# sound problem when listening to music and surfing the internet or scrolling



## Noobalboy (Jun 30, 2008)

System
Mobo Asus striker II extreme
cpu intel 9450 quad core 
ram corsair 4gig 1333
gfx 2x bfg tech 9800gx2 sli
hd raptor drive 10000 rpm
standard storage drive
os: vista 64 home premium with sp1
sound Asus Xonar D2 (this is where my question lies)

Ok, now that i've described my system i'll try and explain my sound issue. I just bought the Asus Xonar D2 soundcard and when it's working properly it sounds great. However i'm experiencing a big problem when listening to music and surfing the internet, either with firefox or IE; it is difficult to explain, but basically loading pages interfers with the sound/playback esspecially loading images.

I hope this makes sense, but the things i've tried to fix the issue include turning downing the master volume and checking irqs for conficts (of which there are none). I've uninstalled drivers and updated them and a couple of times and this has led to greater problems, such as slowing/distorting music with scrolling. However, this probably had more to do with me not uninstalling drivers correctly:

I think correct unistall is

device manager/right click sound card/ uninstall
add/remove programs uninstall xonar software/drivers
search sysyem for asus folders and delete em
empty recycle bin
run ccleaner reg and applications
restart machine

Sorry for rabbling on, but my question basically is, why does surfing the internet interfer with music playback with either media player or itunes, esspecially when loading images? Even starting ie or firefox causes the sound glitch, this happens with no other software (word, excel etc).

Any help you guys can give with be greatly appreciated. Thanks in advance.


----------



## taidsb (Mar 15, 2009)

Same problem here, anyone can help us?


----------



## Pauldo (Jun 22, 2008)

Do you have Itunes on your machine?

Pauldo


----------



## taidsb (Mar 15, 2009)

Hi, no I don't have iTunes on this system. Although I can tell you i use XMplay and a x-Fi Creative USB External Soundcard. Currently running XP SP2 on a Pentium 4 - 3GHz Prescott - 2GB DDR Ram with ATi Radeon 3870 on a rare BioStar motherboard.


----------



## Pauldo (Jun 22, 2008)

Are your USB ports 1.0 or 2.0?

Did this just start or has it always been the case?

Pauldo


----------



## Foln (Mar 20, 2009)

Hi there,

Same issue here.

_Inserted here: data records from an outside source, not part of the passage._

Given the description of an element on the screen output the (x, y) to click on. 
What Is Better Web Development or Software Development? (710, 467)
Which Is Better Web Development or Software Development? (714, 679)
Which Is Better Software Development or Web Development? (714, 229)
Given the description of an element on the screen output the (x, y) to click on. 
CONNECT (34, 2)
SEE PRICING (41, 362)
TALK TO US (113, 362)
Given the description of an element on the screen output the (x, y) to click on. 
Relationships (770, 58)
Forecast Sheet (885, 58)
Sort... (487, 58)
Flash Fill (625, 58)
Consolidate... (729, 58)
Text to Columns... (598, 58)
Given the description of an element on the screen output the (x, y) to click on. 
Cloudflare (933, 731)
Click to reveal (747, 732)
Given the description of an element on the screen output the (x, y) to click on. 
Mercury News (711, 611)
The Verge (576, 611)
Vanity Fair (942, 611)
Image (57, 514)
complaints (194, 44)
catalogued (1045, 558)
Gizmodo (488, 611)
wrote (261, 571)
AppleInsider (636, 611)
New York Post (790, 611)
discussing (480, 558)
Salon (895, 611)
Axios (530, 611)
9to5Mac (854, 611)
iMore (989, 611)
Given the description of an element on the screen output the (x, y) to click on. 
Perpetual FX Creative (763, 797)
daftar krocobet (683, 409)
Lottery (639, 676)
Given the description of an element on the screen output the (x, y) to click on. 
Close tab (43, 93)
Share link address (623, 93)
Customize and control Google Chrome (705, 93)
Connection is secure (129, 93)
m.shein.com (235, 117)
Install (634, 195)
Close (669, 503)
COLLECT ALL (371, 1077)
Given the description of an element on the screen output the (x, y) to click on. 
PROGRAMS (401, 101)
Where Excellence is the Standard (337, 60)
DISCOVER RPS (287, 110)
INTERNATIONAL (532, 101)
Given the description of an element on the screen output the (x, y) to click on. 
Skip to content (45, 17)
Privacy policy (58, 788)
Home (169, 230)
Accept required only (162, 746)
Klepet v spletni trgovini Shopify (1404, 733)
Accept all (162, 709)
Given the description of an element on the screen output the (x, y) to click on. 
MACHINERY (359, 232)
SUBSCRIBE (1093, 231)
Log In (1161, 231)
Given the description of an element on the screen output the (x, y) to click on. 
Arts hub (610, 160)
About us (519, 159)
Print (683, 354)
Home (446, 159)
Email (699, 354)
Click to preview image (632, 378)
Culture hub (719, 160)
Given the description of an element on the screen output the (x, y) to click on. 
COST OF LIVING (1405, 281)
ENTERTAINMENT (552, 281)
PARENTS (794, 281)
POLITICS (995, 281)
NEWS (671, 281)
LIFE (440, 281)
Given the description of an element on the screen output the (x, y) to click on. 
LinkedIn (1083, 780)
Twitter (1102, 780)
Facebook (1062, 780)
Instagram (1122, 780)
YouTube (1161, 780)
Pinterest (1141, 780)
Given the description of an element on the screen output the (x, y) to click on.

Tracks playing in iTunes will start to break up whenever a browser is opened, and again when a new page loads. The more images on the page the worse the effect.

I've a feeling this has only recently started to happen...probably since iTunes 8.1.0.52 a week or so ago. However taidsb does not have iTunes so I guess it's more complicated than that.

Any help appreciated 

Thank you.


----------



## taidsb (Mar 15, 2009)

Hi There,

My USB bus can take USB 1.0 and 2.0, the soundcard is compatible for both!
It seems even worse when i'm playing youtube or flash kinda movie's. I think this effect is caused by having a higher load on the CPU. :4-dontkno I've been brainstorming about what could cause the problem:

- Changing Buffer size and Performance/Quality for my Sound Card (no effect)
- Getting new drivers (no effect)
- No Enough Power, Replace power supply with more watts (didn't try yet)

Since I still believe it's a software issue, i don't want to make hardware changes unless it really solves the problem. Anyone have some more suggestions?


----------



## taidsb (Mar 15, 2009)

Foln said:


> Hi there,
> 
> Same issue here. Tracks playing in iTunes will start to break up whenever a browser is opened, and again when a new page loads. The more images on the page the worse the effect.
> 
> ...



The sound problem is solved!
ray: I've re-installed my computer with the latest Beta version of Windows 7. Because of a harddisk failure I was pushed to make a new install. So the main problem was caused by a HDD failure. So I suggest you check your HDDs and try to install the newest Windows 7 or Vista. My PC runs like a pro now!


----------